Senator Al Coppola, the Democrat challenging Republican Mark Grisanti, is pledging to introduce a bill that requires that the presidents of Roswell Park’s three largest unions be appointed to the institution’s board of directors upon being elected by their membership. The labor unions include the Civil Service Employees Association (CSEA) locals 303 and 315, and the Public Employees Federation (PEF).
“We must reverse this vicious trend towards the privatization of public assets for personal profits. Roswell’s workforce has endured four years of browbeating political rhetoric and crude budget cuts — as Cuomo literally balanced the State’s budget on their backs,” Senator Coppola says. “His threat to cut $100 million annually from Roswell’s operating budget still looms over our heads.”
Upon his election in 2010, Governor Andrew Cuomo demanded that Roswell become “operationally independent” of the state within two years. The institution was put on a long road towards privatization when it was removed from the State’s Department of Health and spawned into a new public benefit corporation in the late 1990s.
The last four years of cuts have devastated the institution, which has seen the elimination of entire departments in a series of layoffs and budget cuts. At the same time, Cuomo forced even more concessions on the unions — introducing a new Tier 6 — with fully watered down healthcare and benefit offerings that targeted the hardest working families among us.
Senator Coppola thinks we need to get back to Tier 4.
“This is more than just backwards — it’s wrong,” Coppola says. “The medical campus is praised as being the engine of the region’s economic revival but, after taxes, we’re paying cafeteria workers $7.50 p/hour with no healthcare. If this is ‘economic development,’ then I want to know for whom.”
“You would be shocked if you knew how little a nurse starts at on an hourly basis,” Coppola explains. “Janitorial, lab techs, grounds, facilities, transport, the kitchen — don’t get me started with housekeeping — our flagship institution in our flagship industry should be paying higher wages — not doling out union busting contracts to third parties so that a few most senior executives can pad their pockets.”

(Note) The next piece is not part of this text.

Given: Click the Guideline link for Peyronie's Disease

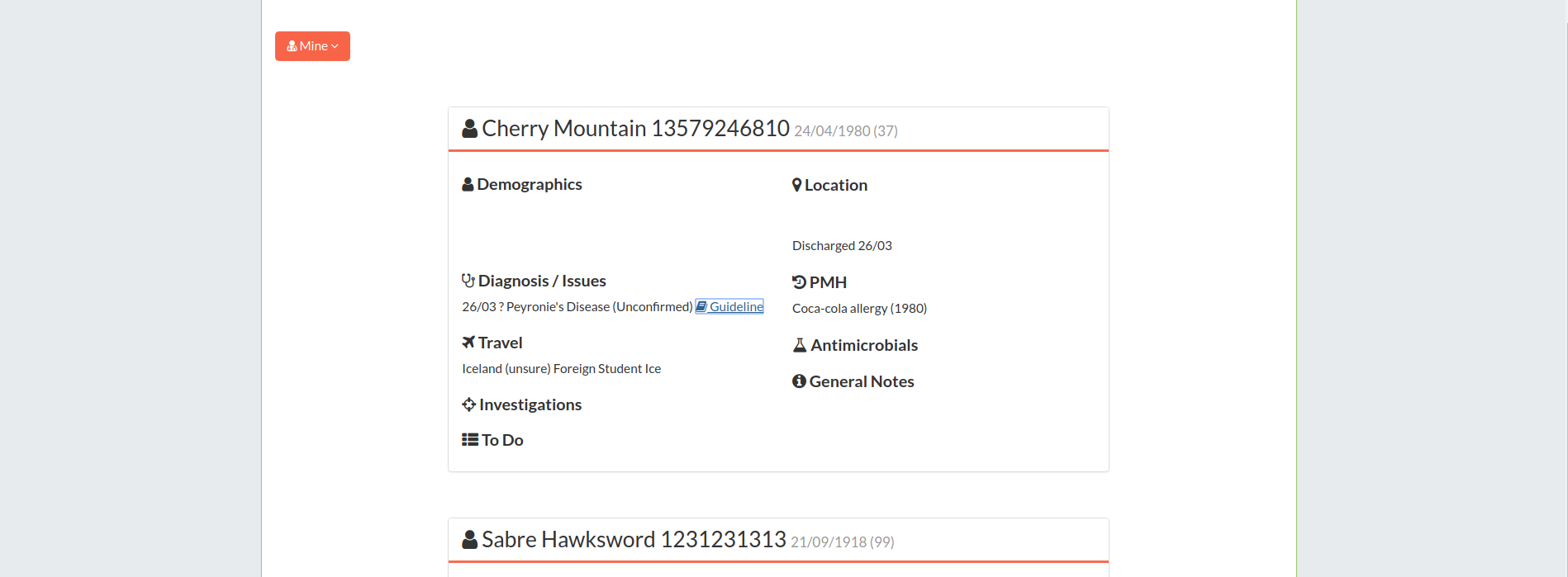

Coppola’s plan would put three labor union representatives permanently on Roswell’s Board of Directors as full fledged voting members who will participate in all board committees, including corporate compliance and audit. He thinks that could integrate labor interests into the governance structure of the public benefit corporation. More importantly, it could thwart Governor Cuomo’s privatization effort.

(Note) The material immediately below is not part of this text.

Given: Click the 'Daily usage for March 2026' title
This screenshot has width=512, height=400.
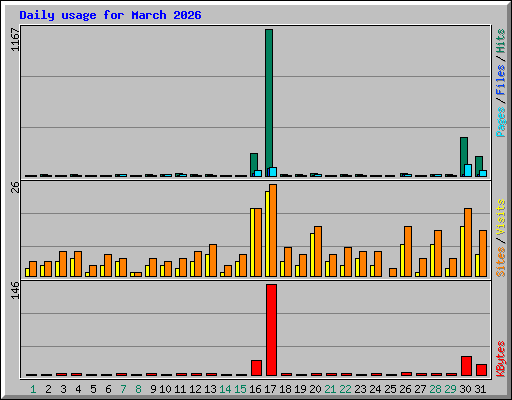Looking at the screenshot, I should (x=110, y=15).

“I’m no economist, but I do know that we should be paying families good wages that they can live on,” he says. “There’s nothing more fundamental to one’s politics than that.”
Cuomo is continuing to push for the $100 million annual operating cut to the institution — and made Roswell’s funding temporary — dependent on a vote of the legislature each and every year.

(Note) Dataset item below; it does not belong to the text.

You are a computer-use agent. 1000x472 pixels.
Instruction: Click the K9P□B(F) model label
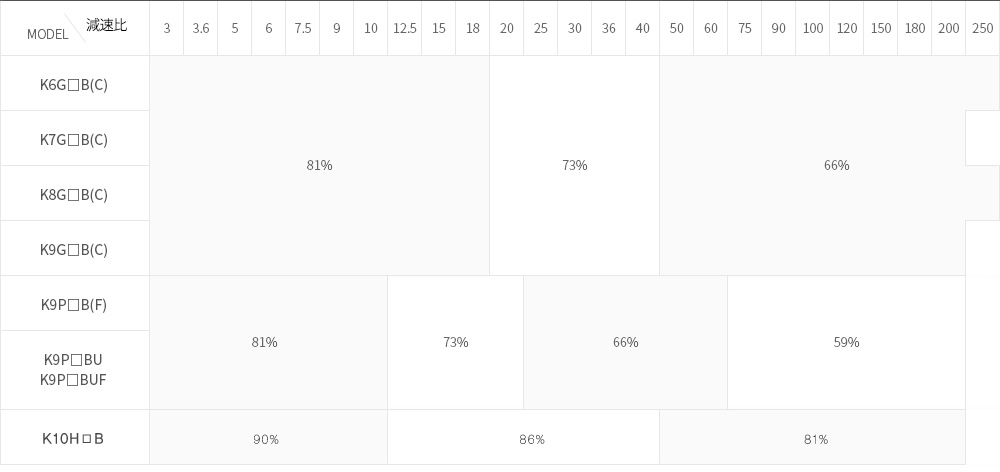pyautogui.click(x=75, y=303)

Incumbent State Senator Mark Grisanti has not yet signed onto Coppola’s legislation. In 2010, Grisanti voted for Cuomo’s $1 billion cut to Roswell over 10 years, but then later reversed the vote after widespread backlash.
Although the institution recently announced the 5-year renewal of Roswell’s federal “core grant” that it receives as one of only 41 comprehensive cancer centers in the Untied States, operating strains that were induced by Cuomo’s budget cuts have severely weakened the institution. Some are saying that the institution’s reputation is at serious risk.
“We need to get this done before it’s too late — before the privatizers get their way,” he concludes.